What to work on: Copy each of the following items word for word, keeping every line the same.

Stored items
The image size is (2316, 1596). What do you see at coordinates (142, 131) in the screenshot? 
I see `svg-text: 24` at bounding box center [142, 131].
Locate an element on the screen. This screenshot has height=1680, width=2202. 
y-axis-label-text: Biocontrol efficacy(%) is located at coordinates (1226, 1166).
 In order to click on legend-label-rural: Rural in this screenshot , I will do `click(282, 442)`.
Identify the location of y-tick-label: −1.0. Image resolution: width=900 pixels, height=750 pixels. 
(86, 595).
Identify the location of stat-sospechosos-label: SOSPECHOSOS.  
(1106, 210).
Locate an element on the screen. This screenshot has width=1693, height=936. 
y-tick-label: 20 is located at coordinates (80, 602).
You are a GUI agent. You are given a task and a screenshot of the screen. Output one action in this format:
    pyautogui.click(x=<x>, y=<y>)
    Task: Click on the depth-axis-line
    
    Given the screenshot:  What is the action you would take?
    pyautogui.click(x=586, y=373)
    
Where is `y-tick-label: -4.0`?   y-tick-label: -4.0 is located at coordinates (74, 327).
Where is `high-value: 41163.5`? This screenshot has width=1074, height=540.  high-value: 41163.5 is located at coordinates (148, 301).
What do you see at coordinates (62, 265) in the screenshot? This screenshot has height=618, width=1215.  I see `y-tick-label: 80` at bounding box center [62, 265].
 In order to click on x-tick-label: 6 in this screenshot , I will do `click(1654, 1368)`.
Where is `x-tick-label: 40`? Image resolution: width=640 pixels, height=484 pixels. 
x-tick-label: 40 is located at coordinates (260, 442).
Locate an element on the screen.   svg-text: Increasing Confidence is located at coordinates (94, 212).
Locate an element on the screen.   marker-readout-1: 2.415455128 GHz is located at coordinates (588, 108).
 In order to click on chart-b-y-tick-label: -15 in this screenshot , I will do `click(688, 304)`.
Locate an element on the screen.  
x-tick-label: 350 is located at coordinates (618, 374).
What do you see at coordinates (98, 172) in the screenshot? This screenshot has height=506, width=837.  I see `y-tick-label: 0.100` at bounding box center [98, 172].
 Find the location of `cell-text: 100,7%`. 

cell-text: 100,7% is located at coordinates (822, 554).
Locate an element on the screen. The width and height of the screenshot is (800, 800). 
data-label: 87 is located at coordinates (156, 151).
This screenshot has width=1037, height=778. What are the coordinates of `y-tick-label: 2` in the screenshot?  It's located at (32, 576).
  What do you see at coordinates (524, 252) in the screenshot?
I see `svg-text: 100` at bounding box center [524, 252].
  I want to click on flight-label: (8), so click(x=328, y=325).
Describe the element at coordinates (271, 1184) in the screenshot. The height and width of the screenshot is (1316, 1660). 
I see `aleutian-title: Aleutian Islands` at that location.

Written solution:
The image size is (2316, 1596). What do you see at coordinates (142, 131) in the screenshot? 
I see `svg-text: 24` at bounding box center [142, 131].
Locate an element on the screen. This screenshot has height=1680, width=2202. 
y-axis-label-text: Biocontrol efficacy(%) is located at coordinates (1226, 1166).
 In order to click on legend-label-rural: Rural in this screenshot , I will do `click(282, 442)`.
Identify the location of y-tick-label: −1.0. Image resolution: width=900 pixels, height=750 pixels. 
(86, 595).
Identify the location of stat-sospechosos-label: SOSPECHOSOS.  
(1106, 210).
Locate an element on the screen. This screenshot has width=1693, height=936. 
y-tick-label: 20 is located at coordinates (80, 602).
You are a GUI agent. You are given a task and a screenshot of the screen. Output one action in this format:
    pyautogui.click(x=<x>, y=<y>)
    Task: Click on the depth-axis-line
    
    Given the screenshot:  What is the action you would take?
    pyautogui.click(x=586, y=373)
    
Where is `y-tick-label: -4.0`?   y-tick-label: -4.0 is located at coordinates (74, 327).
Where is `high-value: 41163.5`? This screenshot has width=1074, height=540.  high-value: 41163.5 is located at coordinates (148, 301).
What do you see at coordinates (62, 265) in the screenshot? This screenshot has height=618, width=1215.  I see `y-tick-label: 80` at bounding box center [62, 265].
 In order to click on x-tick-label: 6 in this screenshot , I will do `click(1654, 1368)`.
Where is `x-tick-label: 40`? Image resolution: width=640 pixels, height=484 pixels. 
x-tick-label: 40 is located at coordinates (260, 442).
Locate an element on the screen.   svg-text: Increasing Confidence is located at coordinates (94, 212).
Locate an element on the screen.   marker-readout-1: 2.415455128 GHz is located at coordinates (588, 108).
 In order to click on chart-b-y-tick-label: -15 in this screenshot , I will do `click(688, 304)`.
Locate an element on the screen.  
x-tick-label: 350 is located at coordinates (618, 374).
What do you see at coordinates (98, 172) in the screenshot? This screenshot has height=506, width=837.  I see `y-tick-label: 0.100` at bounding box center [98, 172].
 Find the location of `cell-text: 100,7%`. 

cell-text: 100,7% is located at coordinates (822, 554).
Locate an element on the screen. The width and height of the screenshot is (800, 800). 
data-label: 87 is located at coordinates (156, 151).
This screenshot has width=1037, height=778. What are the coordinates of `y-tick-label: 2` in the screenshot?  It's located at (32, 576).
  What do you see at coordinates (524, 252) in the screenshot?
I see `svg-text: 100` at bounding box center [524, 252].
  I want to click on flight-label: (8), so click(x=328, y=325).
Describe the element at coordinates (271, 1184) in the screenshot. The height and width of the screenshot is (1316, 1660). 
I see `aleutian-title: Aleutian Islands` at that location.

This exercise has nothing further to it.